**取り組む課題**
• a. 映画『オッペンハイマー』をめぐる対話を二文で要約してください。
• b. 映画『オッペンハイマー』をめぐる対話を、最後の発言に続けて書き継いでください。

**抜粋文**
══════════════════════════════

電脳文字対話 29(映画『オッペンハイマー』を観て)

 彼:映画「オッペンハイマー」を観てきたんだって?
 
私:うん。
 
彼:で、どうだったんだい?
 
私:結論からいうと(ネタバレあり、納得したうえで読んでください)、さすがアカデミー賞を総なめにしただけのことがある傑作で、日本人も観るべき映画だと思う(ただし、核についての研究過程の歴史的な流れやそれが原爆開発へとつなげられる過程などについて、あるいは過去の「赤狩り」の歴史などについては、ある程度の予備知識を入れて行ったほうがよいでしょう)
 
彼:意外だね。ひと昔前までなら、「原爆は戦争を早く終結させて、その結果たくさんの人びとの命を救ったんだ」という論理がくり返されるというのがアメリカ側のお決まりだったけど。

══════════════════════════════

**データセットに掲載された項目**

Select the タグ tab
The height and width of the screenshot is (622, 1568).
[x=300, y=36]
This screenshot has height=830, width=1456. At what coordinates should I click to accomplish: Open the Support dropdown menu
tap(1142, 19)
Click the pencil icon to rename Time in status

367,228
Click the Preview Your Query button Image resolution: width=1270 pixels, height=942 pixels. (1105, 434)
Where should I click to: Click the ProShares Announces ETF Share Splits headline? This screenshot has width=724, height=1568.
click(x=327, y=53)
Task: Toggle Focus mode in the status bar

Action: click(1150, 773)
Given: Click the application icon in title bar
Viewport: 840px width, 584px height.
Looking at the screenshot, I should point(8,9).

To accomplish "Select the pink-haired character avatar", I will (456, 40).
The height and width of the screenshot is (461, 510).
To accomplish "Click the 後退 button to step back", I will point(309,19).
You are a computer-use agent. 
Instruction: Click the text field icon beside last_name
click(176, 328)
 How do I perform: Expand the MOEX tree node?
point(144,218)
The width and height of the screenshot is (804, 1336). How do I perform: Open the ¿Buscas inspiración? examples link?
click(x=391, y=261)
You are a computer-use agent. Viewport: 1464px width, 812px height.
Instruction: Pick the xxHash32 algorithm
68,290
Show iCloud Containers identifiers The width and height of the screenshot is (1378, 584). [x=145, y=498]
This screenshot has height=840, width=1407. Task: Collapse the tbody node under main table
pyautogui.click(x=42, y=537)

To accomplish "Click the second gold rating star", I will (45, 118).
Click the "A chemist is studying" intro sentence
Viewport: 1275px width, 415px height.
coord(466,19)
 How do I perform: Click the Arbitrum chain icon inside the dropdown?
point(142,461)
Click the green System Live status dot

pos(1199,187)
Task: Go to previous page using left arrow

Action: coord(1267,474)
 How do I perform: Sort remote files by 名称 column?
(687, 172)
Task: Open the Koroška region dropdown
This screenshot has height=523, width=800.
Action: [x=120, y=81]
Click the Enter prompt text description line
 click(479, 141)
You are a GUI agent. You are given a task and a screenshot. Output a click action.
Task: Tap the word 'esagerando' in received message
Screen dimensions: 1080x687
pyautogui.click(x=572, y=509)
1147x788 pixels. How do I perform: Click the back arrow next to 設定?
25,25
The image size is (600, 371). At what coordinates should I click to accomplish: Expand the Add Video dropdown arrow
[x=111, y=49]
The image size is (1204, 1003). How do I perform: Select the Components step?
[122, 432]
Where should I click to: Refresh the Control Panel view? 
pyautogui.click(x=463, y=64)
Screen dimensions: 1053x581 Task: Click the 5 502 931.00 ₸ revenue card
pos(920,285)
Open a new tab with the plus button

══════════════════════════════

**回答**
• a. 映画『オッペンハイマー』を観てきた「私」は、アカデミー賞を総なめにしただけのことがある傑作で日本人も観るべき映画だと評価し、核研究の歴史的な流れや「赤狩り」の歴史について、ある程度の予備知識を入れて行くよう勧める。これに対し「彼」は意外だと応じ、ひと昔前までのアメリカ側では、原爆が戦争を早く終結させて多くの人びとの命を救ったという論理がお決まりだったと述べる。

• b.
私:それはもう、だいぶ前の話だよ。アメリカも世界全体も核兵器や原爆に対する考えかたは進化している。もちろんこの映画が素晴らしいといっても、そこには留保が必要で、加害者側が作ったことによる限界というものもどうしてもある。けれども、この映画はオッペンハイマーについての伝記本が原作になっており、それだけに映画の大部分は、 “原爆の父” とよばれた彼の視点からの描写や、彼に焦点を当てた描写が占めている(モノクロのストローズの公聴会は別だが)。しかも彼を英雄扱いするだけではなく、しっかりと戦後に罪悪感にかられ苦しむシーンも描かれている。それだけに観客は、核分裂実験に初めて成功したマンハッタン計画のリーダー、オッペンハイマーの栄光と苦悩のありかたを臨場感をもって味わうことになるんだけれども(変わった性格のため、完全な感情移入は難しいかもしれないが)、このことは映画を観終わったあと、ぼくらをある種の複雑な想像力の旅路へと誘ってくれるだろう。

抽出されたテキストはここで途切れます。